Bash 'while read line' vs Awk Large File Processing
Recently I had to fudge some data so that it would be imported into a database after an outage caused our “php” data loader to try and allocate a crazy amount of memory and die fantastically.
Being a fan of automating everything I can I started out down the trail of “okay lets script this”. A few moments later I had a simple bash script looking somewhat like:
#!/bin/sh
filename=$1
while read line; do
#Read each line and grab the necessary fields, create the insert statements.
field1=`echo ${line} | awk {'print $1'}`
field2=`echo ${line} | awk {'print $7'}`
echo "INSERT INTO testtable VALUES ('${field1},UNIX_TIMESTAMP(${field2}));" > data.in
done < ${filename}
#Assume all is good and just feed the file to mysql for processing
mysql -u root testdatabase < data.in
#EOF
Yes the code above is horrific
A simple script - using my favourite awk statement for breaking text into fields rather than cut.
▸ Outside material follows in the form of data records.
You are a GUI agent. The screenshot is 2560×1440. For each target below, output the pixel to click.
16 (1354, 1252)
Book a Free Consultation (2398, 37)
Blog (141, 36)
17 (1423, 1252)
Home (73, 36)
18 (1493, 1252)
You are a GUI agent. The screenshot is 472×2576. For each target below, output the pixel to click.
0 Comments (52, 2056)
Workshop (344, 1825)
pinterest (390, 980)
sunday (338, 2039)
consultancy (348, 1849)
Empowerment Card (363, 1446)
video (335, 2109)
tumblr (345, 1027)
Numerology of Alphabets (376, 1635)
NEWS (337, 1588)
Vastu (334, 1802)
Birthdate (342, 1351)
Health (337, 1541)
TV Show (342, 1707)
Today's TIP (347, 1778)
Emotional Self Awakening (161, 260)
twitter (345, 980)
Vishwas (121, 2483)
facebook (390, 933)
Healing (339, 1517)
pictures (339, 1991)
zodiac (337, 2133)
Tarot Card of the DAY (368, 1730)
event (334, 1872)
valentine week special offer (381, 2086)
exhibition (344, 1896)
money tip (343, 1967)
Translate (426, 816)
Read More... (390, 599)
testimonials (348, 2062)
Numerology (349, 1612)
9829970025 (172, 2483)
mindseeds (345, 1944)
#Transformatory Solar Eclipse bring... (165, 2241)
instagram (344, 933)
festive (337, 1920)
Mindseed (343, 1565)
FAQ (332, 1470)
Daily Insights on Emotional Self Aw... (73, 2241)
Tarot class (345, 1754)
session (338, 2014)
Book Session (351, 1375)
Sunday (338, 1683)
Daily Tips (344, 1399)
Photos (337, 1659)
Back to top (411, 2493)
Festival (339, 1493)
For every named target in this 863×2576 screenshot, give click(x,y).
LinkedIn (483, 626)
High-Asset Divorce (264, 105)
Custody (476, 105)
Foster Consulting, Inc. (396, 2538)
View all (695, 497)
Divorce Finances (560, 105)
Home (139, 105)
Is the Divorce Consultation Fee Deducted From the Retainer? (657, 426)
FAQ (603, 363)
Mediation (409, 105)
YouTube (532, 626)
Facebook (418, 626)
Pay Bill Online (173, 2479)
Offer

While work finished at 17:30, it was now 19:00 and my script was still running having been set off at about 10am. A quick wc -l and some dodgy division told me it still had about 56 hours to run. I was processing 2.6 million lines and it wasn’t even at the 500k mark just yet.
Anxious as every hour the system was down, the queue of unloaded records was growing. I decided to use the time I was burning waiting for this to finish to try and find a better way of doing the job. Which pointed me to AWK. I was already using snippets of it to extract fields from a string, why not write the entire thing in AWK?
So a few hours of scratching my head later and I came out with the following awk script.
#!/bin/sh
filename=$1
awk BEGIN{
# Special characters represented by octal values to prevent any escaping issues.
q="47" # single quotation mark
lb="50" # left bracket
rb="51" # right bracket
c="54" # comma
sc="73" # semi-colon
}
{
print "INSERT INTO testtable VALUES " lb q $1 q c "UNIX_TIMESTAMP(" $7 rb rb sc >> data.in
} ${filename}
mysql -u root testdatabase < data.in
#EOF
Not that much of a difference if anything, except when you run it.
- Time for the Bash script to run: >60 Hours.
- Time for the AWK script to run: <90 seconds.
Lesson learned: Never use bash while loops to iterate through large text files.